- PROBLEM STATEMENT -
Please output exactly the lines from the one containing "Viewport: 831px width, 1200px height." through the end of the records below, leaving out any pictures.

(RECORDS SUPPLIED)

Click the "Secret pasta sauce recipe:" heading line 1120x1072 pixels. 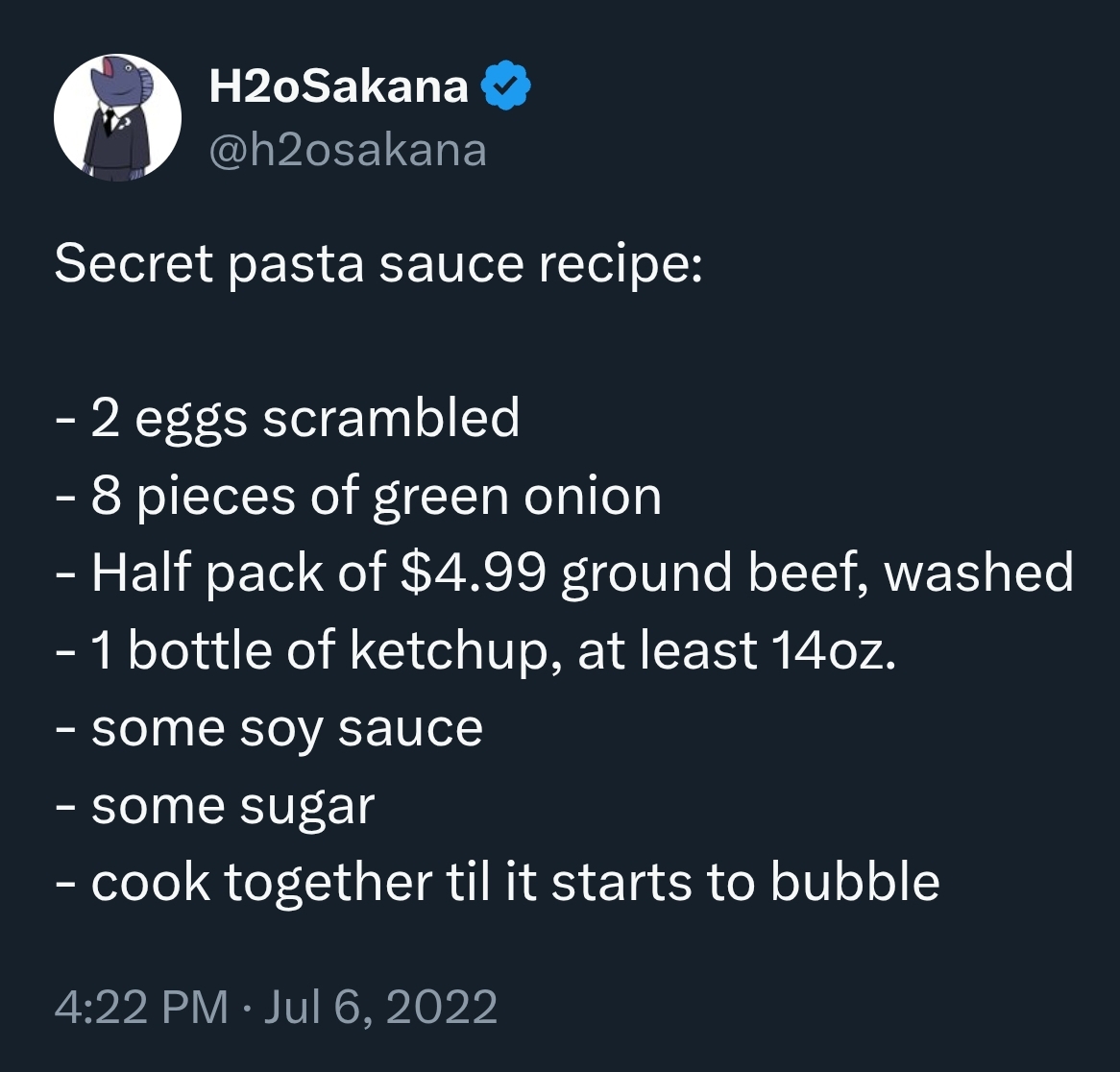pos(378,263)
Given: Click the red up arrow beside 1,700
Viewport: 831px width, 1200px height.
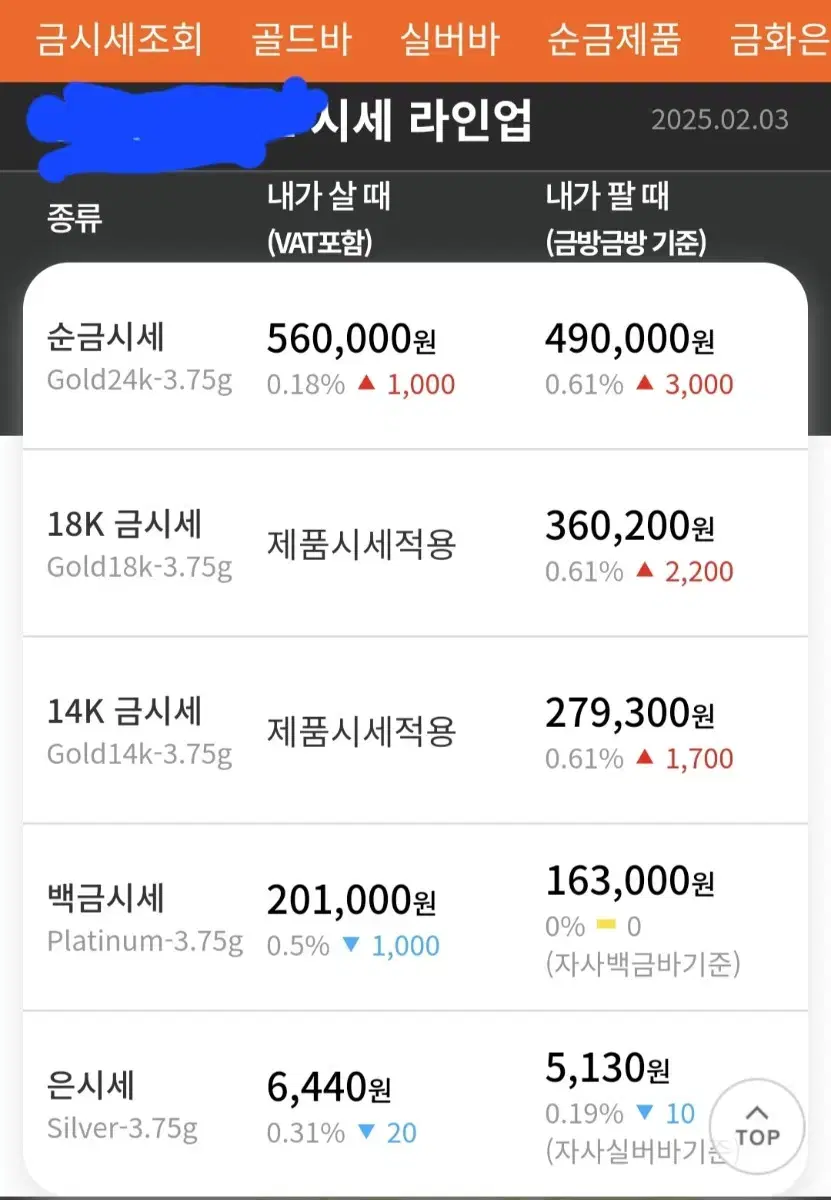Looking at the screenshot, I should (x=646, y=758).
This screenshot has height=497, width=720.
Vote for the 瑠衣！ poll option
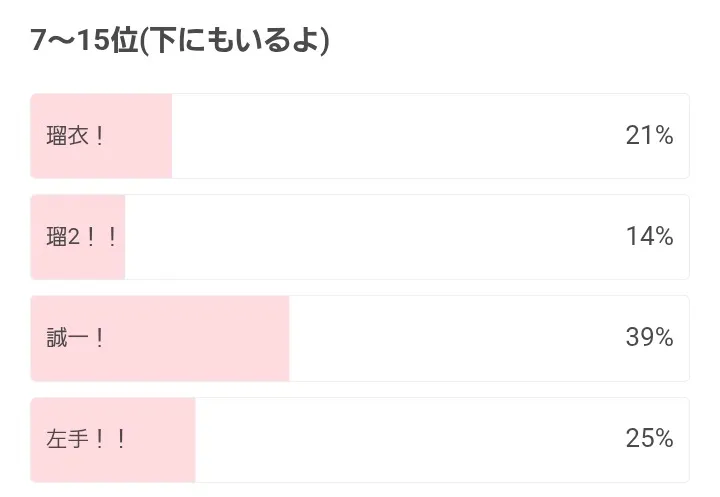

(End RECORDS SUPPLIED)

- TASK ANSWER -
Viewport: 831px width, 1200px height.
Looking at the screenshot, I should (x=646, y=758).
This screenshot has height=497, width=720.
Vote for the 瑠衣！ poll option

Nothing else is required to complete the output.